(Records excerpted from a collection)
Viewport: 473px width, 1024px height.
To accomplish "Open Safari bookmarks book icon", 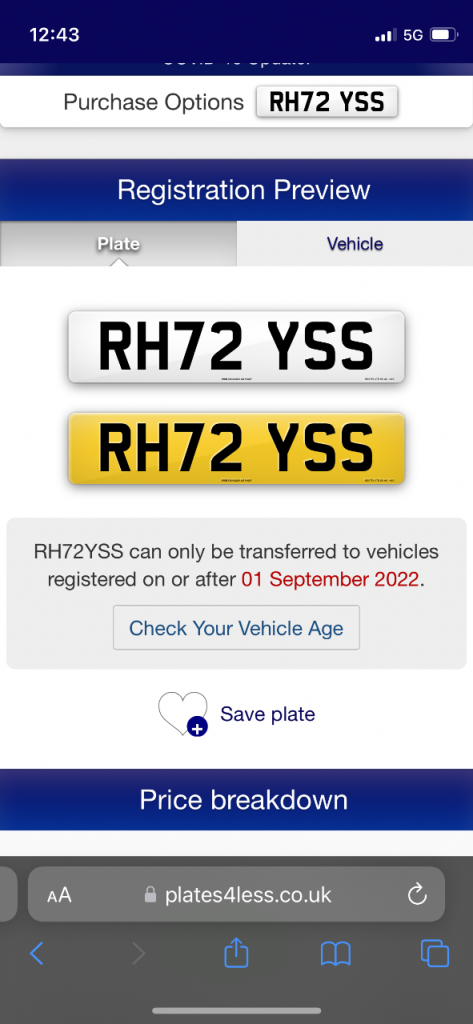I will (336, 954).
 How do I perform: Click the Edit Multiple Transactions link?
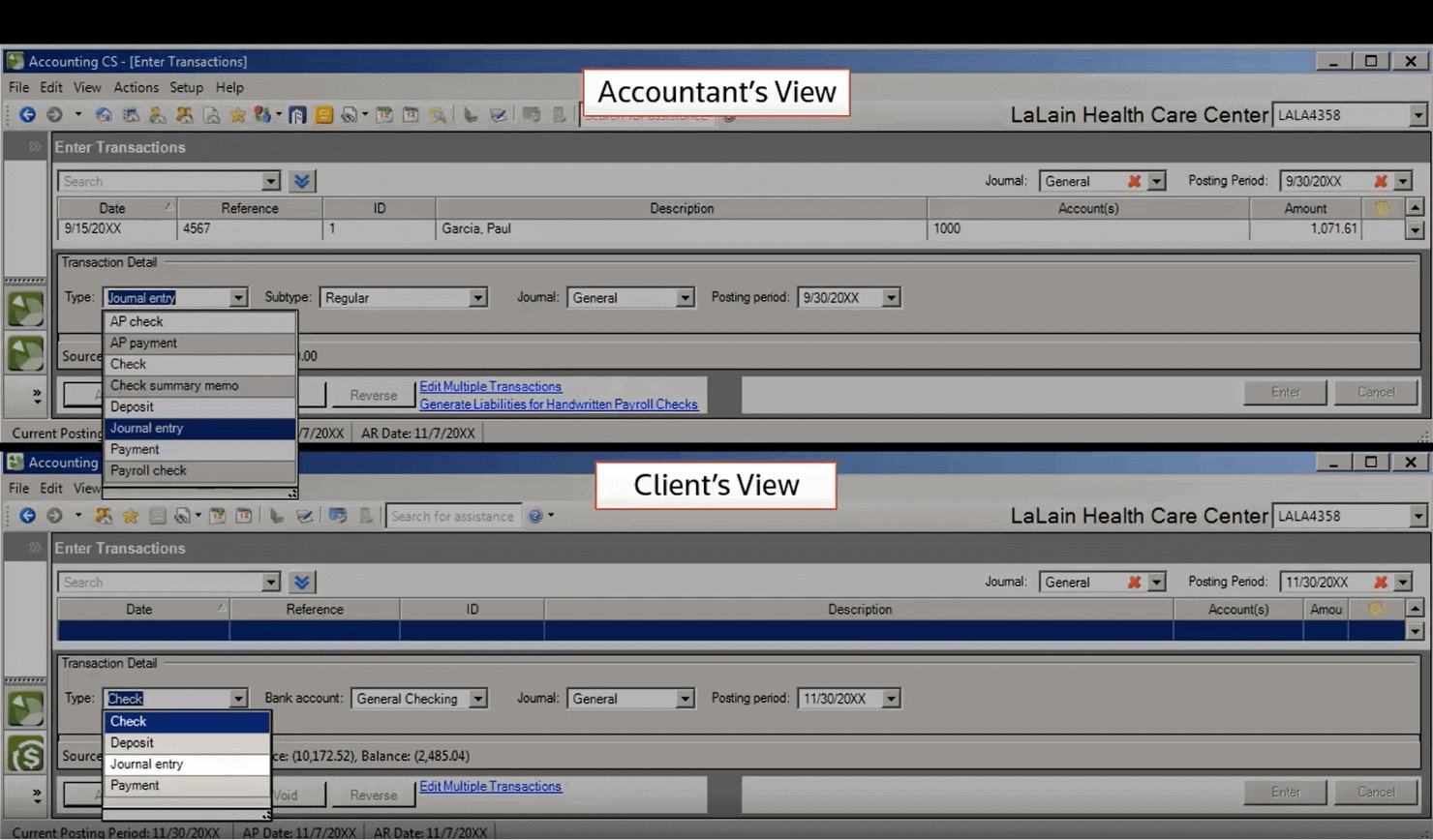491,386
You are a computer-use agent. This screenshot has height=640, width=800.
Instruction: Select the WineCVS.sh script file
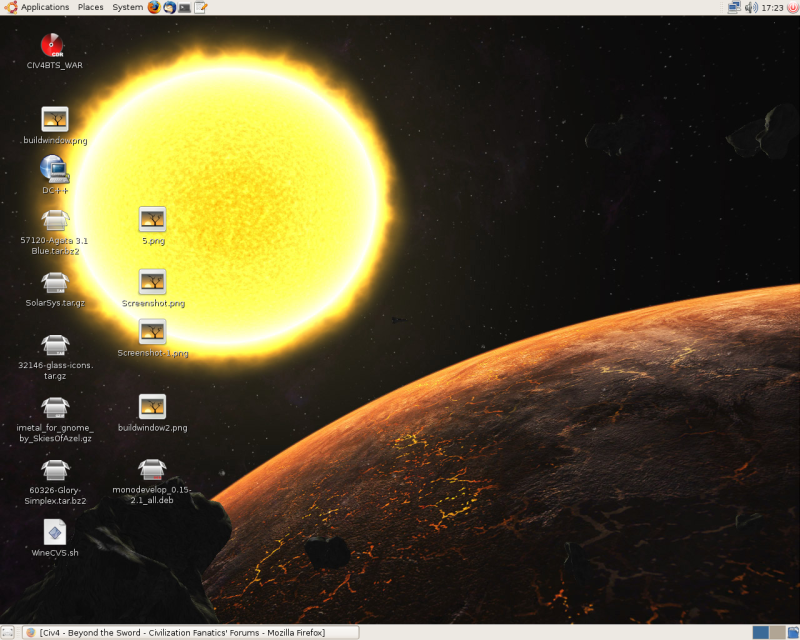[x=54, y=532]
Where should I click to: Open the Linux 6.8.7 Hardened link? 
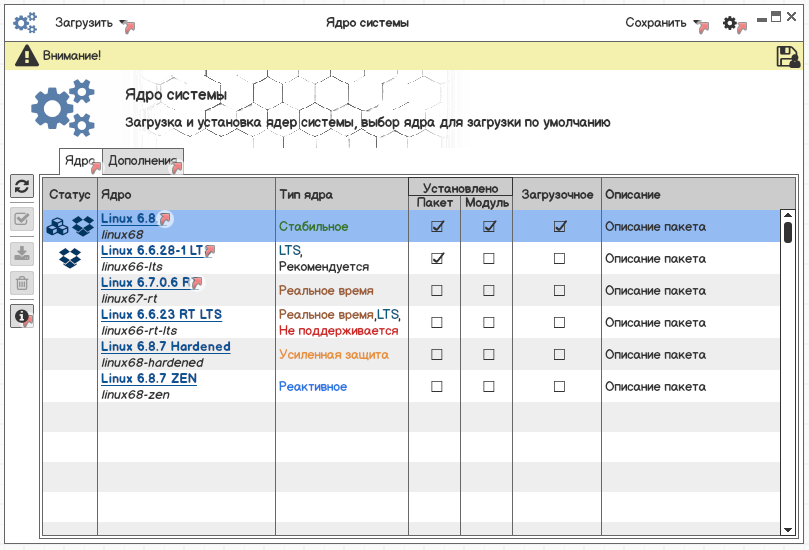(x=165, y=347)
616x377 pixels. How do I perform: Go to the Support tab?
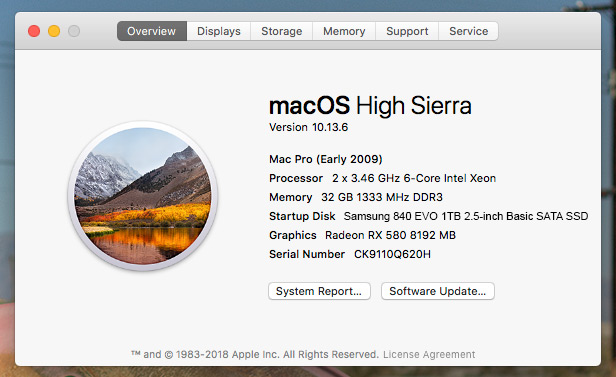(x=407, y=31)
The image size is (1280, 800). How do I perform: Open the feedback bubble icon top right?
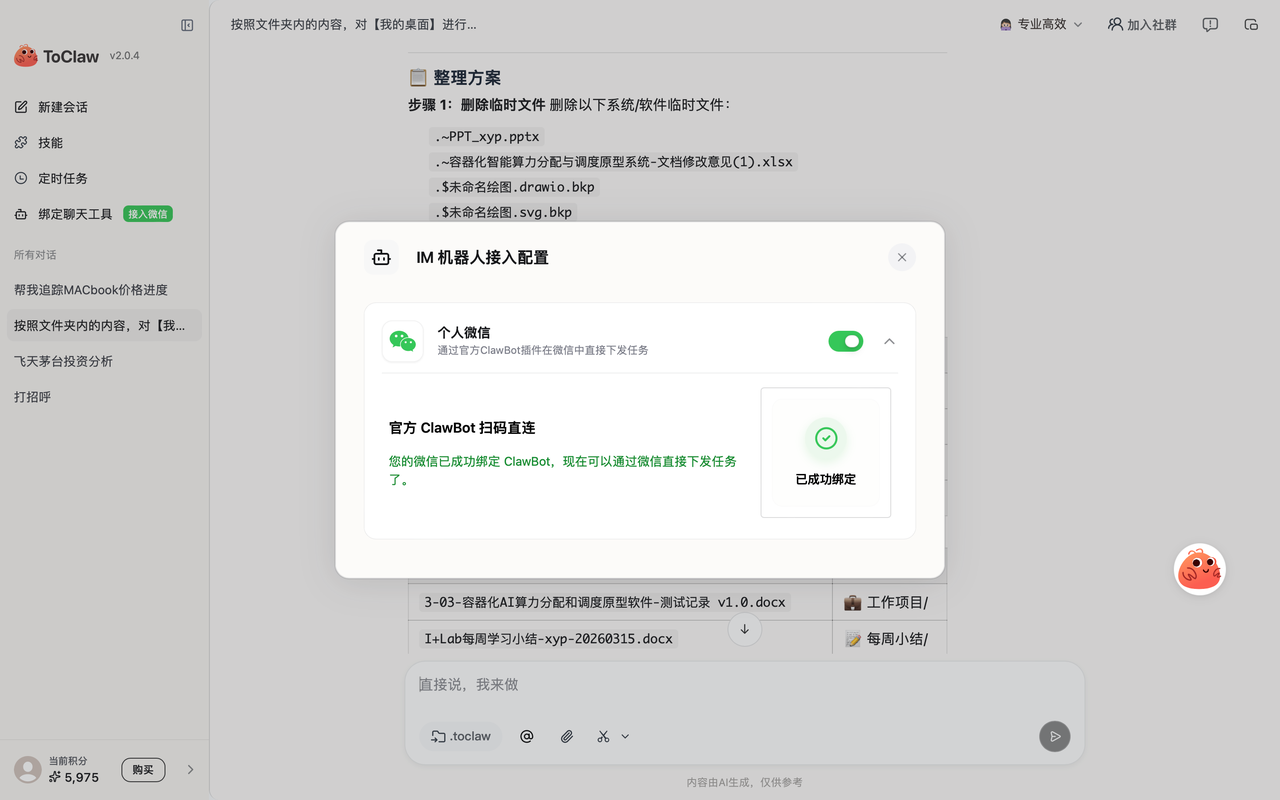tap(1210, 24)
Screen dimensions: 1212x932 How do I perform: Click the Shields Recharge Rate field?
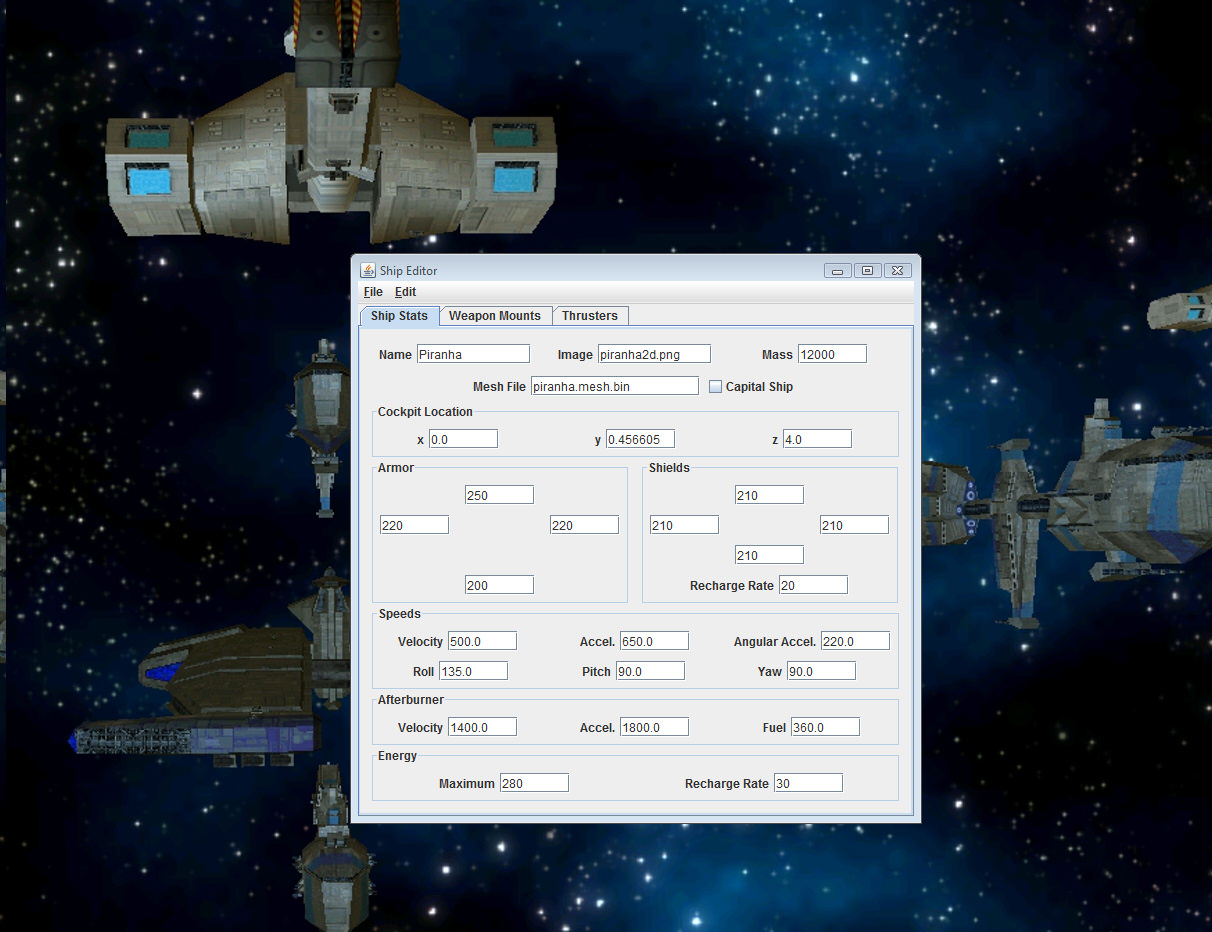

→ Exercise goal
Work through the records above and count the lines that hold the string "height". Please give only that figure.

→ Exercise result
2